* **Your task**
Please transcribe the listing that follows exactly; images are to be excluded.

* **Records supplied**
◆ ◆ ◆

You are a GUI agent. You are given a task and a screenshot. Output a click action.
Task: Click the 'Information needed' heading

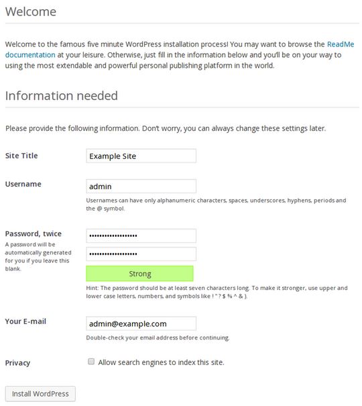click(62, 95)
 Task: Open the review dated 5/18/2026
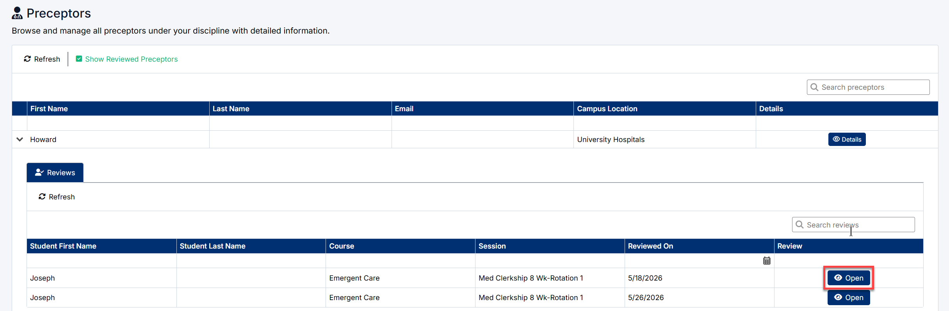click(x=849, y=278)
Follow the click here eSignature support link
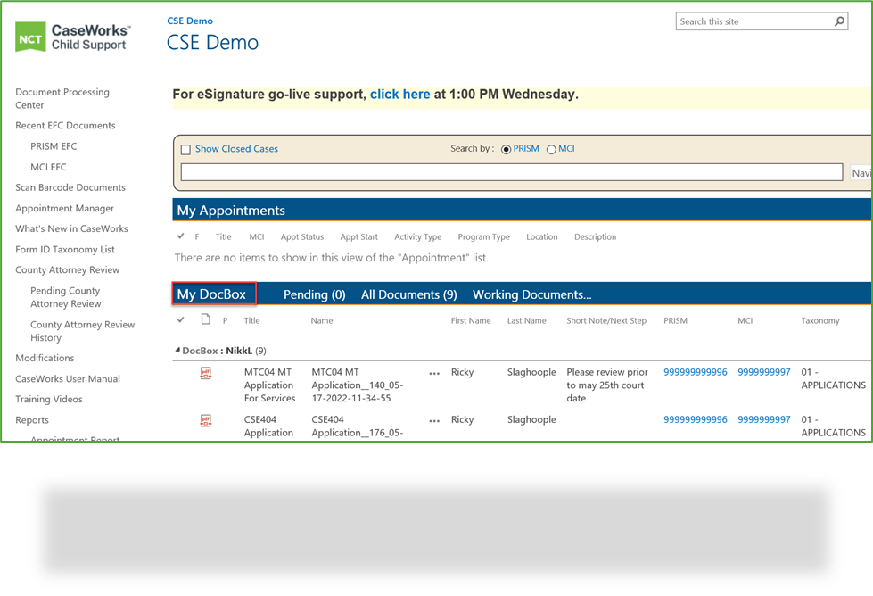This screenshot has height=596, width=873. [399, 94]
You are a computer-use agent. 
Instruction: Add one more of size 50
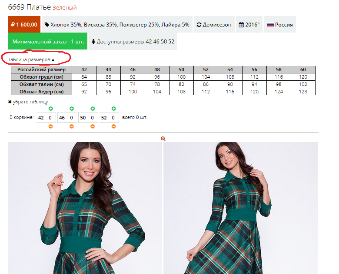[x=93, y=109]
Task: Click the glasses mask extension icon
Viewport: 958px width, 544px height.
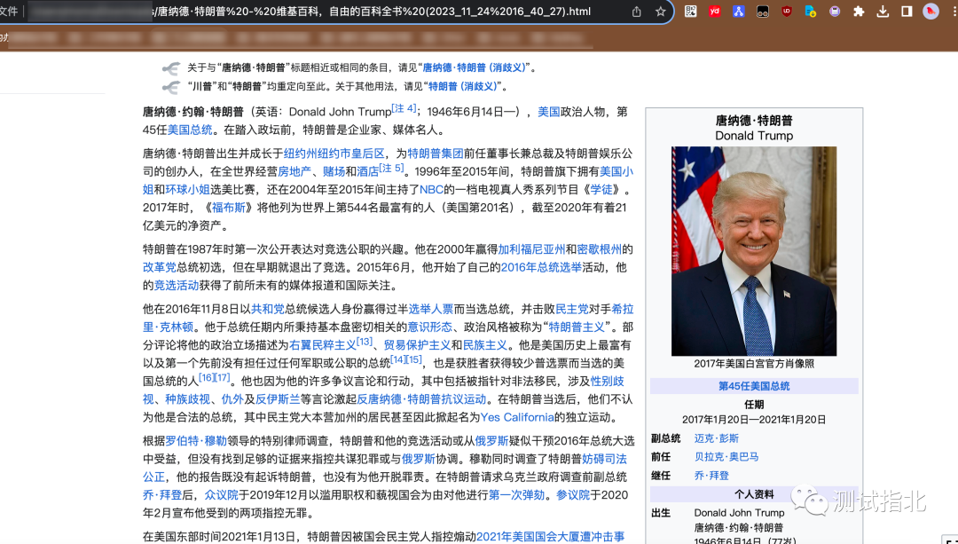Action: tap(763, 12)
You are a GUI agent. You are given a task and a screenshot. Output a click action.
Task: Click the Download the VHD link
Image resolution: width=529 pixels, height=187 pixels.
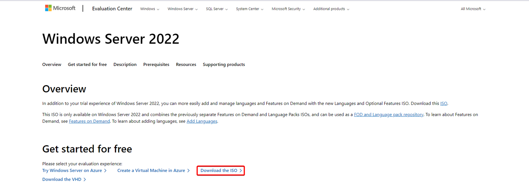(63, 179)
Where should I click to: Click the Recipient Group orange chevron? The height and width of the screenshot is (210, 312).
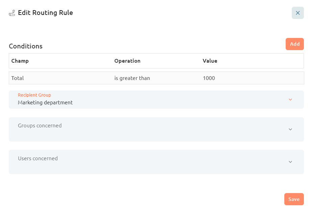coord(290,100)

◆ ◆ ◆

* **Solution to the problem**
You are a GUI agent. You are given a task and a screenshot. Output a click action.
Task: Click the 'Information needed' heading

click(62, 95)
 Task: Open the review dated 5/18/2026
click(x=849, y=278)
Follow the click here eSignature support link
This screenshot has height=596, width=873. [399, 94]
You are a computer-use agent. 
Instruction: Add one more of size 50
[x=93, y=109]
Task: Click the glasses mask extension icon
Viewport: 958px width, 544px height.
Action: tap(763, 12)
You are a GUI agent. You are given a task and a screenshot. Output a click action.
Task: Click the Download the VHD link
Image resolution: width=529 pixels, height=187 pixels.
(63, 179)
Where should I click to: Click the Recipient Group orange chevron? The height and width of the screenshot is (210, 312).
coord(290,100)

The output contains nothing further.